Pictures left aside, return the lines below exactly, from the one with "Where should I" to the end, including both ends.
───── Input for this task ─────
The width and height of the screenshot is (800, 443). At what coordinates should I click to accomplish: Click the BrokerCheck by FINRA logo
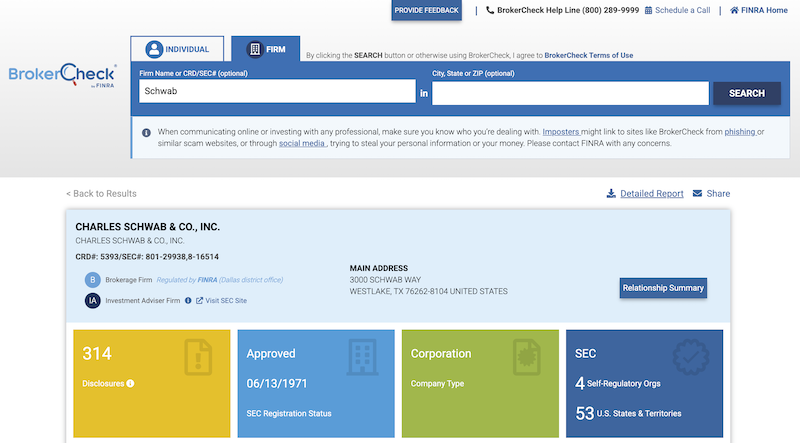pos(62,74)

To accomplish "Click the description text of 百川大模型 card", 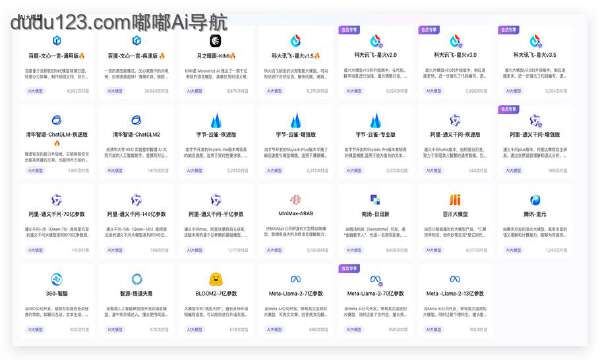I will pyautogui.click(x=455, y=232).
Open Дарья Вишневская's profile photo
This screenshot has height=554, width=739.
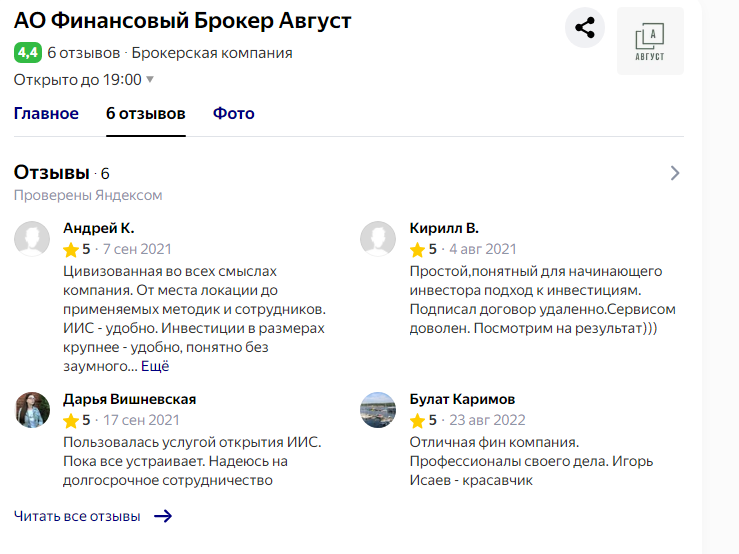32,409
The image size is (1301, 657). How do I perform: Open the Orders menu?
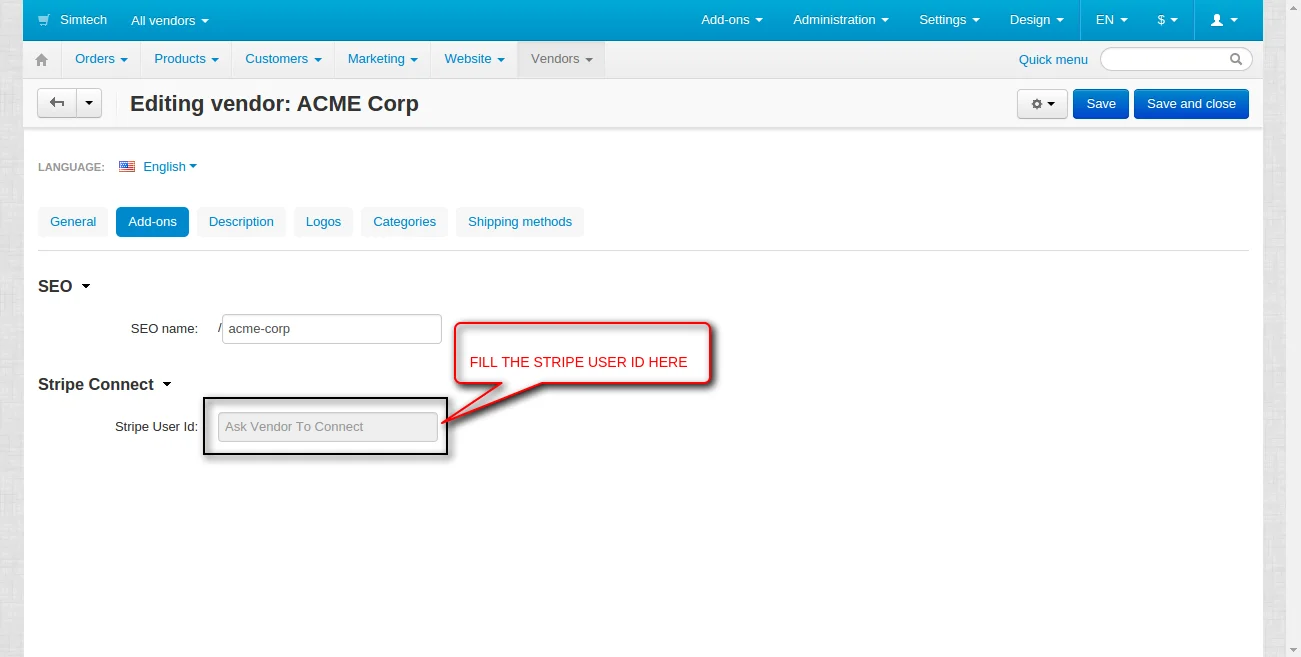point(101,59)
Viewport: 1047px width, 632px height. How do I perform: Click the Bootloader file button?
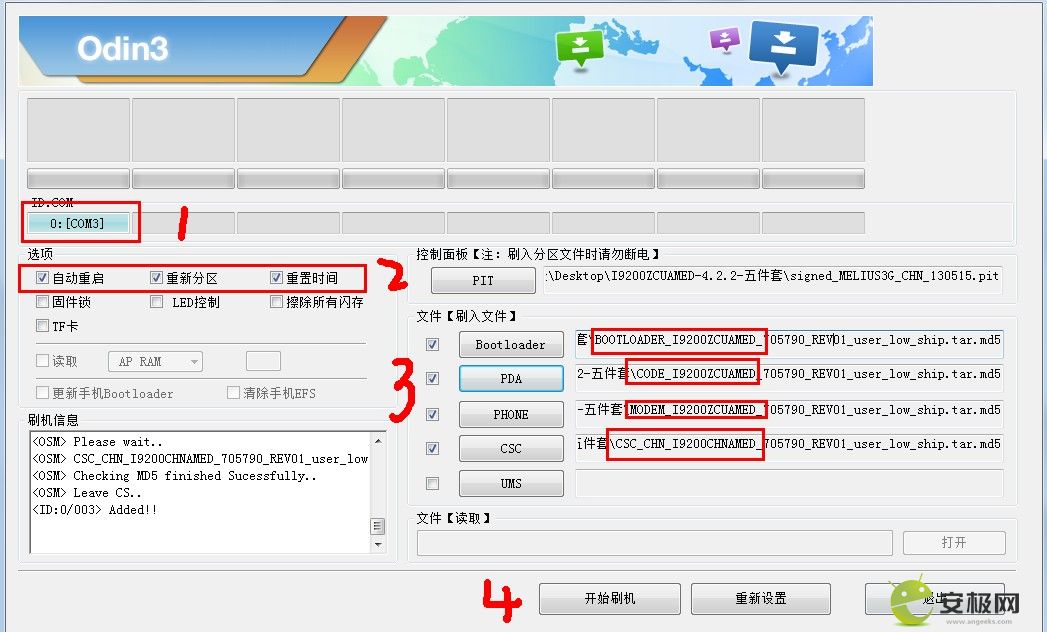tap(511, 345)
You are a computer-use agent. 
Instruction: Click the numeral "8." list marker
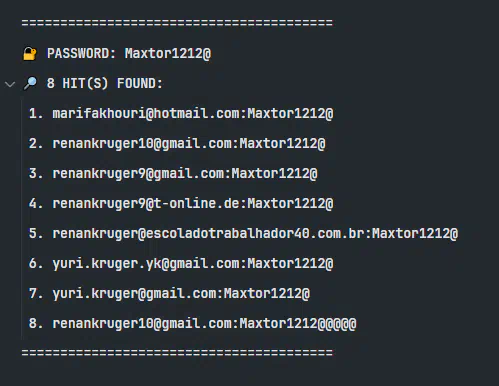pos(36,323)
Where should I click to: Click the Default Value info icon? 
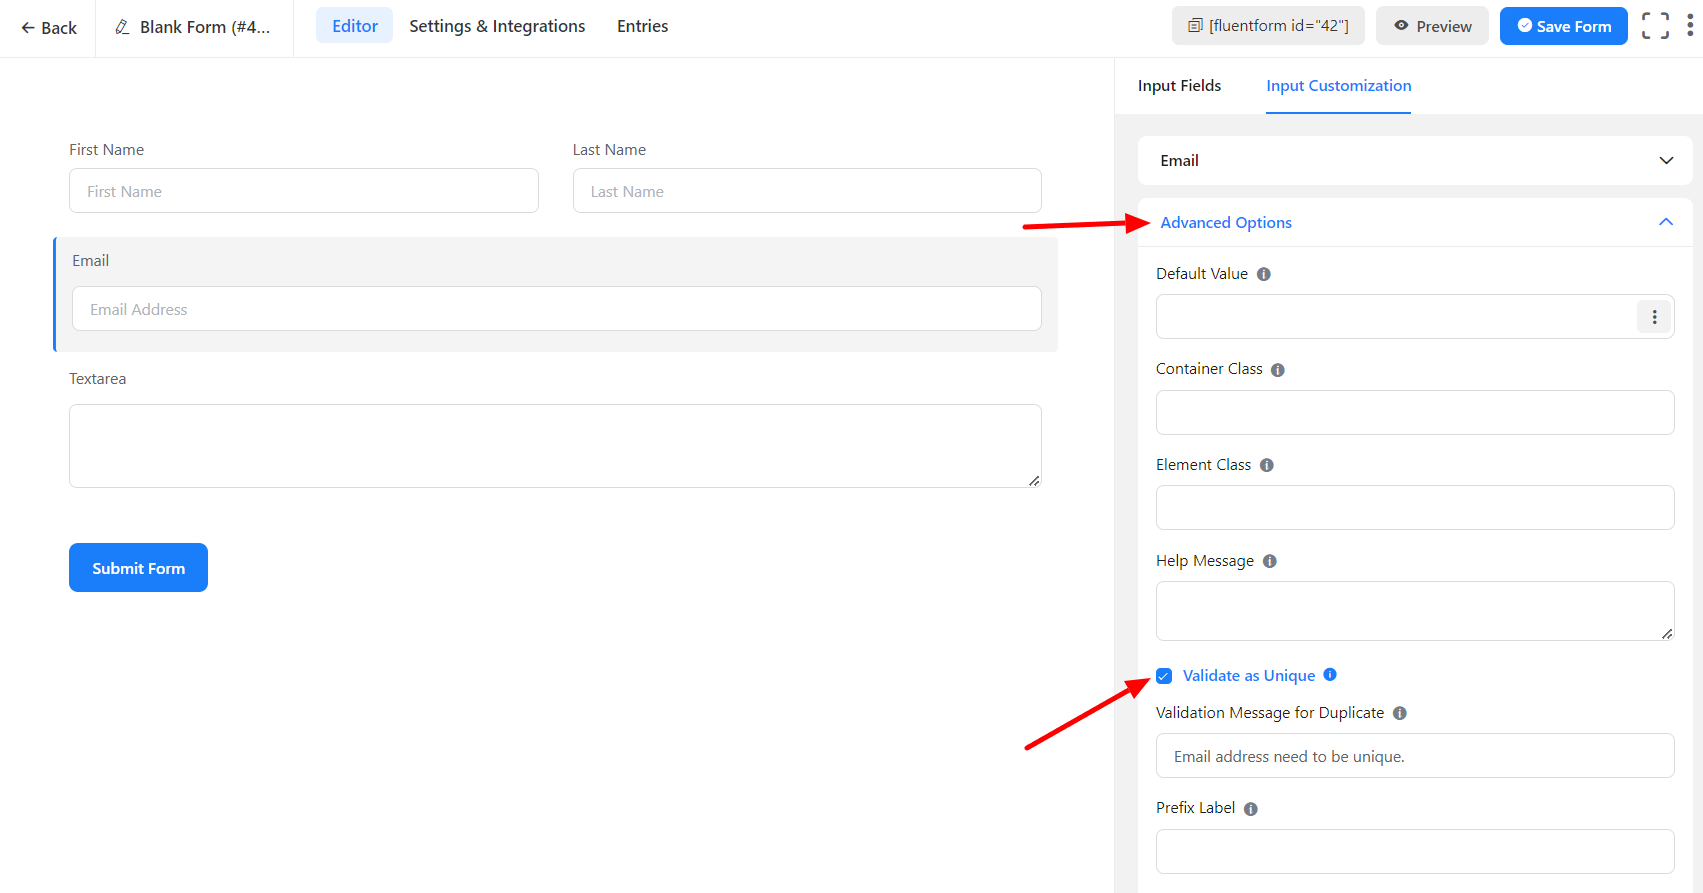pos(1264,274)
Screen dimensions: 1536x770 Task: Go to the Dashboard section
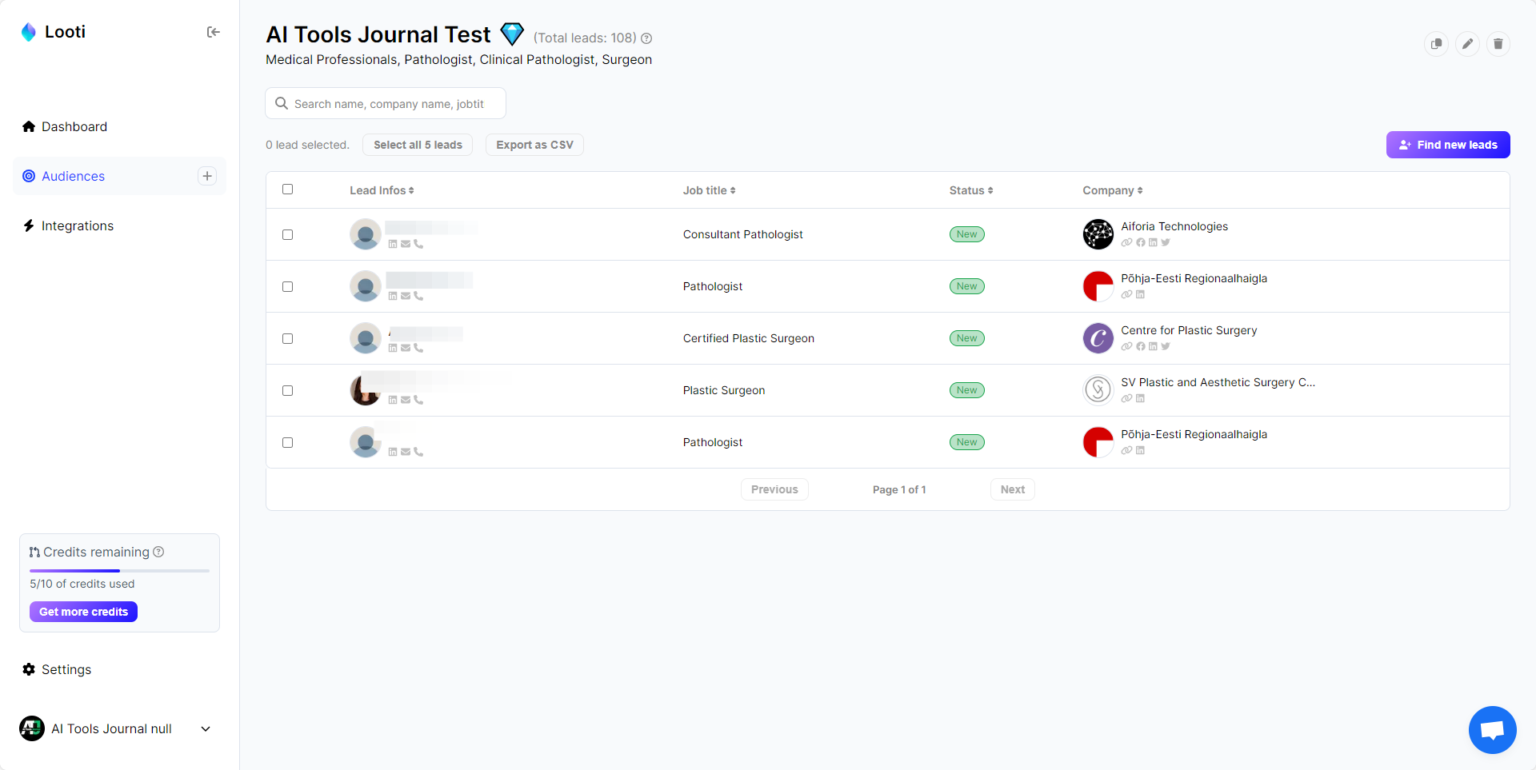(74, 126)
─────
## Reply
Where should I click to: Click the Default Value info icon? 
pos(1264,274)
Screen dimensions: 1536x770 Task: Go to the Dashboard section
(74, 126)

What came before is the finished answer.